Collect all lines below with the string "computer".

RECORDS PROVIDED:
################

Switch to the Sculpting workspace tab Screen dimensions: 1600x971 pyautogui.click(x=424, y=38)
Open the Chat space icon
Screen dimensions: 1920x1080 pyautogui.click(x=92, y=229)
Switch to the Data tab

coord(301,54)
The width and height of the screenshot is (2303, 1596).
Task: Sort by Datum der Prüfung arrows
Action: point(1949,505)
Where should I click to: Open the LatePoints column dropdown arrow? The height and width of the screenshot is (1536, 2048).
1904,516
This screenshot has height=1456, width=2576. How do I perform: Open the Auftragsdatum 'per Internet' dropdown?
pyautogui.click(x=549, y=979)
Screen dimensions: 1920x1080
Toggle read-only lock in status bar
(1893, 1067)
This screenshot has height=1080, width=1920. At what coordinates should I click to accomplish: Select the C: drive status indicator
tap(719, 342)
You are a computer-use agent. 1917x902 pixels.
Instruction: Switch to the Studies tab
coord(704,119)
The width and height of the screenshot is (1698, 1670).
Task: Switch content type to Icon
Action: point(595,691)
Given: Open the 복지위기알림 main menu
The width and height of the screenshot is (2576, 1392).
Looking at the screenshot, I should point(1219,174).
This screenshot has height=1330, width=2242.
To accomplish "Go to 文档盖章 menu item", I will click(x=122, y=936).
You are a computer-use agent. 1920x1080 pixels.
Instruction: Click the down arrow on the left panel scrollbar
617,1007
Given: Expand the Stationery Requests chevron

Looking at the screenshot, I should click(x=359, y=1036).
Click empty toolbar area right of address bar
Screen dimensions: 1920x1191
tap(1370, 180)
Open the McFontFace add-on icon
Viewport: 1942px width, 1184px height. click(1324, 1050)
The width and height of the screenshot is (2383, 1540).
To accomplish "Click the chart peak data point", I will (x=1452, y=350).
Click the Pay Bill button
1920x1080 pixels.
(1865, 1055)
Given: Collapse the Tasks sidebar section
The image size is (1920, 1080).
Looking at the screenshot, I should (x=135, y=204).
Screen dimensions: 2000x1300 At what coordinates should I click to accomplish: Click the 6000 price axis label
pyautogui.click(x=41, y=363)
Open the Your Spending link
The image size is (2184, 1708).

################

SOLUTION:
You are a computer-use agent. 1917x902 pixels.
You are a computer-use agent. 1920x1080 pixels.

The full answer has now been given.